## Problem requirements
The expected output is the complete data, reproduced exactly.

Collected data:
══════

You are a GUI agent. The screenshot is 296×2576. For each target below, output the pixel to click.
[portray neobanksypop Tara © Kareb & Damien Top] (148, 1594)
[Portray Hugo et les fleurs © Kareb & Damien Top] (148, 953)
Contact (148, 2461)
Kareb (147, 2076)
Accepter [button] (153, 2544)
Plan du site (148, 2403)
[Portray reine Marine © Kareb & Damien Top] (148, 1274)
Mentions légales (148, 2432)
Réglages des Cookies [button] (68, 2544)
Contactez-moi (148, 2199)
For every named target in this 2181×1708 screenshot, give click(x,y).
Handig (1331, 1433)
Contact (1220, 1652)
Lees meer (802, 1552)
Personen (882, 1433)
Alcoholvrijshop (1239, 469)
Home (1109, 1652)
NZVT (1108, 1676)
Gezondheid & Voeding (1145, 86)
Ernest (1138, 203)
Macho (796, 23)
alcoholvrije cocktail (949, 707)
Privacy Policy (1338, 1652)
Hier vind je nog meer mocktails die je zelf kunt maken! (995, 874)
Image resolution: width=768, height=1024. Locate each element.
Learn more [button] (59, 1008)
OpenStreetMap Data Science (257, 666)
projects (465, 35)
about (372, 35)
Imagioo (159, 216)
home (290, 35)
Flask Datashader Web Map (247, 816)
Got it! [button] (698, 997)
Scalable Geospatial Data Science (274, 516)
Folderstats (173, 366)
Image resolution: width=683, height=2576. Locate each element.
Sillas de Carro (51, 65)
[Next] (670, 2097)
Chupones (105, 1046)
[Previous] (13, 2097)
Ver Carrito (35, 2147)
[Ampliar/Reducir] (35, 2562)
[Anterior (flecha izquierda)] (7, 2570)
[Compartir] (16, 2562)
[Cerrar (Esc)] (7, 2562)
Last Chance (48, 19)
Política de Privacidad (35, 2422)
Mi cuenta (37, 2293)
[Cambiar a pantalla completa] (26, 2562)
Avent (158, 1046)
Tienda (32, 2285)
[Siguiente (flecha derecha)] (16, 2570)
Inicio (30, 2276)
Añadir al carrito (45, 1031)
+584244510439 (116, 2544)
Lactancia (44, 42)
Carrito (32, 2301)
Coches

══════

## Your solution
You are a GUI agent. The screenshot is 296×2576. For each target below, output the pixel to click.
[portray neobanksypop Tara © Kareb & Damien Top] (148, 1594)
[Portray Hugo et les fleurs © Kareb & Damien Top] (148, 953)
Contact (148, 2461)
Kareb (147, 2076)
Accepter [button] (153, 2544)
Plan du site (148, 2403)
[Portray reine Marine © Kareb & Damien Top] (148, 1274)
Mentions légales (148, 2432)
Réglages des Cookies [button] (68, 2544)
Contactez-moi (148, 2199)
For every named target in this 2181×1708 screenshot, give click(x,y).
Handig (1331, 1433)
Contact (1220, 1652)
Lees meer (802, 1552)
Personen (882, 1433)
Alcoholvrijshop (1239, 469)
Home (1109, 1652)
NZVT (1108, 1676)
Gezondheid & Voeding (1145, 86)
Ernest (1138, 203)
Macho (796, 23)
alcoholvrije cocktail (949, 707)
Privacy Policy (1338, 1652)
Hier vind je nog meer mocktails die je zelf kunt maken! (995, 874)
Image resolution: width=768, height=1024. Locate each element.
Learn more [button] (59, 1008)
OpenStreetMap Data Science (257, 666)
projects (465, 35)
about (372, 35)
Imagioo (159, 216)
home (290, 35)
Flask Datashader Web Map (247, 816)
Got it! [button] (698, 997)
Scalable Geospatial Data Science (274, 516)
Folderstats (173, 366)
Image resolution: width=683, height=2576. Locate each element.
Sillas de Carro (51, 65)
[Next] (670, 2097)
Chupones (105, 1046)
[Previous] (13, 2097)
Ver Carrito (35, 2147)
[Ampliar/Reducir] (35, 2562)
[Anterior (flecha izquierda)] (7, 2570)
[Compartir] (16, 2562)
[Cerrar (Esc)] (7, 2562)
Last Chance (48, 19)
Política de Privacidad (35, 2422)
Mi cuenta (37, 2293)
[Cambiar a pantalla completa] (26, 2562)
Avent (158, 1046)
Tienda (32, 2285)
[Siguiente (flecha derecha)] (16, 2570)
Inicio (30, 2276)
Añadir al carrito (45, 1031)
+584244510439 (116, 2544)
Lactancia (44, 42)
Carrito (32, 2301)
Coches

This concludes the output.